Las hermanas de la congregación de Salesianas del Sagrado Corazón de Jesús dejan Lucena tras la misa de despedida celebrada ayer en Santiago

Las presencia de la congregación de Salesianas del Sagrado Corazón de Jesús en Lucena es ya historia. En la tarde de ayer se celebró en la iglesia parroquial de Santiago una misa de despedida a las compontes de esta orden religiosa que desde hace tres años ha permanecido en la antigua residencia de Jesús Abandonado y que se han ocupado de la gestión diaria del comedor social Virgen de Araceli –atendido por voluntarios de Cáritas–  y de una amplia labor pastoral en las parroquias de la Sagrada Familia y Santiago.

La misa, concelebrada, contó con la presencia de los sacerdotes  de distintas parroquias lucentinas y fue presidida por el Vicario Episcopal de la Campiña y párroco de San Mateo, David Aguilera, y a la misma se sumaron representantes de distintas cofradías y hermandades lucentinas, grupos de catequesis, fieles y amigos.

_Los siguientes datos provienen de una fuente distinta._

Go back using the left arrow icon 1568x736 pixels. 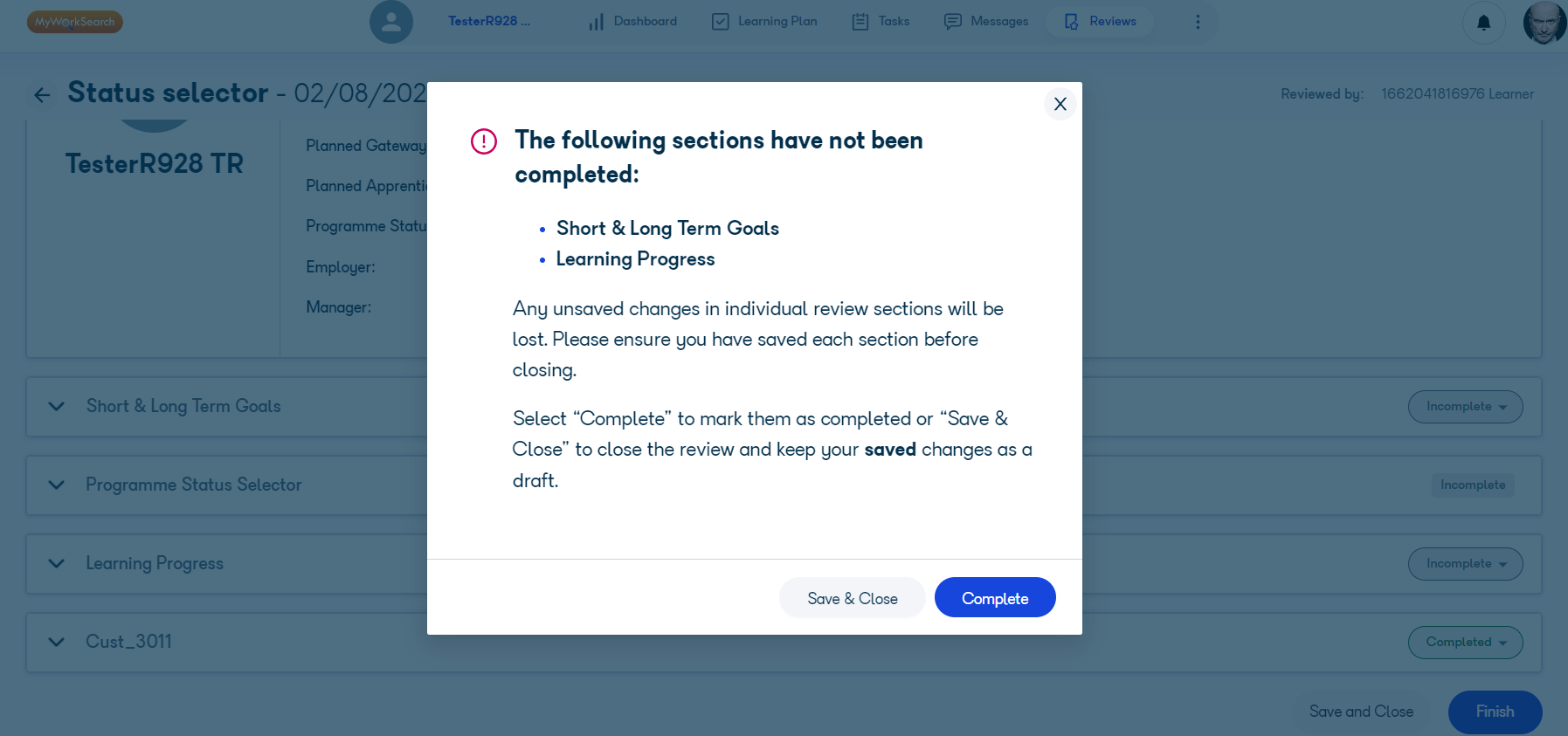pyautogui.click(x=42, y=94)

La congregación –que volvía hace tres años a Lucena, donde ya estuvo presente hace algunas décadas, a cargo del Asilo de Niñas Huérfanas existente en su día en la calle Ancha– realizará en los próximos meses una reestructuración, habida cuenta de la avanzada edad de muchas de las hermanas y de la importante falta de vocaciones, lo que obligará al cierre de algunas de las casas con las que cuentan actualmente –dieciocho en nuestro país, tres de ellas en Córdoba, donde también están presentes en residencias de la tercera edad de Palma del Río y Villanueva del Duque–. 

"Se tienen que cerrar algunas casas para reforzar otras comunidades", indicaba el mes pasado a LucenaHoy la hermana Caty, que señalaba que desde la dirección de la orden se ha tenido en cuenta que Lucena es una ciudad que cuenta con numerosos sacerdotes, dos conventos y un importante número de catequistas, que garantizan la labor pastoral, por lo que ha optado por dejar nuestra ciudad "para hacer más fuerte nuestra presencia en lugares más difíciles", como la misión "Virgen de Araceli" de Picota, Perú, donde la orden también está presente y a donde viajará alguna de las hermanas que actualmente se encuentran en Lucena.

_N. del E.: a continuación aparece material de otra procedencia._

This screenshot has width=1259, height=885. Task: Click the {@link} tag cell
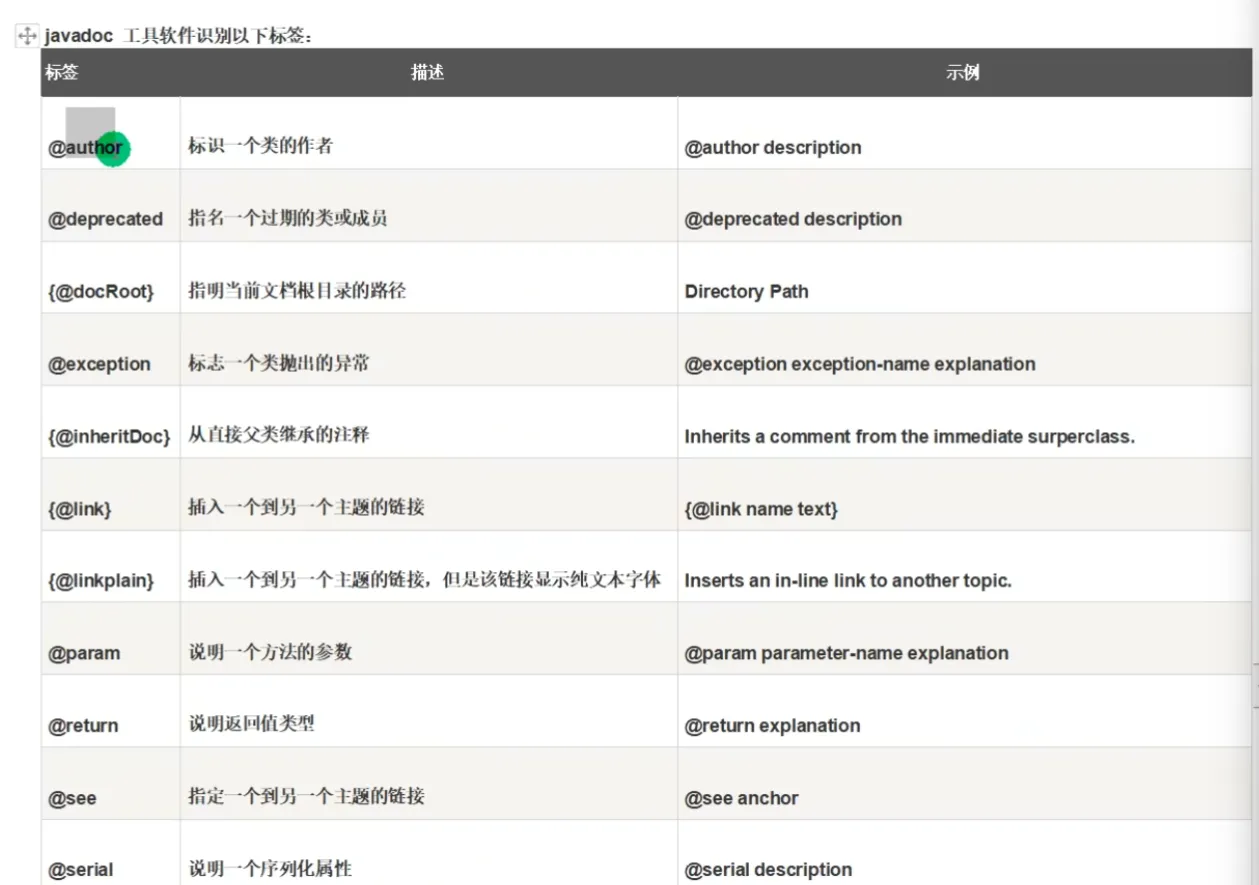pyautogui.click(x=80, y=509)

La comunidad ha destacado su trabajo mano a mano con la comunidad para consolidar el proyecto del comedor social 'Virgen de Araceli', que hoy está ya muy estabilizado, la labor pastoral encomendada y el trabajo realizado para devolver la actividad al edificio de la antigua residencia de Jesús Abandonado, cerrado desde algunos años atrás.

Ahora, será el párroco de la Sagrada Familia, Francisco Jesús Campos, quien se haga cargo de la gestión del comedor social y el mantenimiento del conjunto de la parroquia.